■ WHAT YOU SHOULD DO ■
Each line below needs to be restated word for word.

Stored items
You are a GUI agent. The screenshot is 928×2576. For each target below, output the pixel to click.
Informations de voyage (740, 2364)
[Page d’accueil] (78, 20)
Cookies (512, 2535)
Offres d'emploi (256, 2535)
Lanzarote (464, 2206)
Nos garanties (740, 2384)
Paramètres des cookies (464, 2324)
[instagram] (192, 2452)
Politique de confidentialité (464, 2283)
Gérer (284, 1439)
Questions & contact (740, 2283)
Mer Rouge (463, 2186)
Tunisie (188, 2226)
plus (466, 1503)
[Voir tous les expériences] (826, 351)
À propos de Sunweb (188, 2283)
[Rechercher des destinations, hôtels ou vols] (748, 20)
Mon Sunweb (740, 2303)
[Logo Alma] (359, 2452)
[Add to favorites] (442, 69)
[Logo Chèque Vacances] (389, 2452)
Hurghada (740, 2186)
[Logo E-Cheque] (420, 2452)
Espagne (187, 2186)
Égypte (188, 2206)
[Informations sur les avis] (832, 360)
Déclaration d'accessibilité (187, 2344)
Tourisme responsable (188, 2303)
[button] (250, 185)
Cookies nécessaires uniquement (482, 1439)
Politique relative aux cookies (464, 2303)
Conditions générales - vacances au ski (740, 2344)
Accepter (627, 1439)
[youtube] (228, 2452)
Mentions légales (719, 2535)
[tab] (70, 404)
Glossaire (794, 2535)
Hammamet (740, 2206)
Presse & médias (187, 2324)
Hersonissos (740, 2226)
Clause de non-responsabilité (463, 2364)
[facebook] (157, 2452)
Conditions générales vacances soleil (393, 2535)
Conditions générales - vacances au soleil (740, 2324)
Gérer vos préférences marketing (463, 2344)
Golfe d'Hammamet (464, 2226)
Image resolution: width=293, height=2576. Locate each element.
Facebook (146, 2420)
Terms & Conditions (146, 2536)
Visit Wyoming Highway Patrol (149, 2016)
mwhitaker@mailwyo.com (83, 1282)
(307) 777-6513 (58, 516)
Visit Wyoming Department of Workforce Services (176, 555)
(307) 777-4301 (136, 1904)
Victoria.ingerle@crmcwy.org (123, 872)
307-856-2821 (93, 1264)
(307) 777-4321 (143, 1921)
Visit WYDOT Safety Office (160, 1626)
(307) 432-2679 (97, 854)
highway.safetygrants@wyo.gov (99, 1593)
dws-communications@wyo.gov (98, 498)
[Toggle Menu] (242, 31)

■ ANSWER TO THIS EXERCISE ■
You are a GUI agent. The screenshot is 928×2576. For each target below, output the pixel to click.
Informations de voyage (740, 2364)
[Page d’accueil] (78, 20)
Cookies (512, 2535)
Offres d'emploi (256, 2535)
Lanzarote (464, 2206)
Nos garanties (740, 2384)
Paramètres des cookies (464, 2324)
[instagram] (192, 2452)
Politique de confidentialité (464, 2283)
Gérer (284, 1439)
Questions & contact (740, 2283)
Mer Rouge (463, 2186)
Tunisie (188, 2226)
plus (466, 1503)
[Voir tous les expériences] (826, 351)
À propos de Sunweb (188, 2283)
[Rechercher des destinations, hôtels ou vols] (748, 20)
Mon Sunweb (740, 2303)
[Logo Alma] (359, 2452)
[Add to favorites] (442, 69)
[Logo Chèque Vacances] (389, 2452)
Hurghada (740, 2186)
[Logo E-Cheque] (420, 2452)
Espagne (187, 2186)
Égypte (188, 2206)
[Informations sur les avis] (832, 360)
Déclaration d'accessibilité (187, 2344)
Tourisme responsable (188, 2303)
[button] (250, 185)
Cookies nécessaires uniquement (482, 1439)
Politique relative aux cookies (464, 2303)
Conditions générales - vacances au ski (740, 2344)
Accepter (627, 1439)
[youtube] (228, 2452)
Mentions légales (719, 2535)
[tab] (70, 404)
Glossaire (794, 2535)
Hammamet (740, 2206)
Presse & médias (187, 2324)
Hersonissos (740, 2226)
Clause de non-responsabilité (463, 2364)
[facebook] (157, 2452)
Conditions générales vacances soleil (393, 2535)
Conditions générales - vacances au soleil (740, 2324)
Gérer vos préférences marketing (463, 2344)
Golfe d'Hammamet (464, 2226)
Image resolution: width=293, height=2576. Locate each element.
Facebook (146, 2420)
Terms & Conditions (146, 2536)
Visit Wyoming Highway Patrol (149, 2016)
mwhitaker@mailwyo.com (83, 1282)
(307) 777-6513 (58, 516)
Visit Wyoming Department of Workforce Services (176, 555)
(307) 777-4301 (136, 1904)
Victoria.ingerle@crmcwy.org (123, 872)
307-856-2821 (93, 1264)
(307) 777-4321 (143, 1921)
Visit WYDOT Safety Office (160, 1626)
(307) 432-2679 (97, 854)
highway.safetygrants@wyo.gov (99, 1593)
dws-communications@wyo.gov (98, 498)
[Toggle Menu] (242, 31)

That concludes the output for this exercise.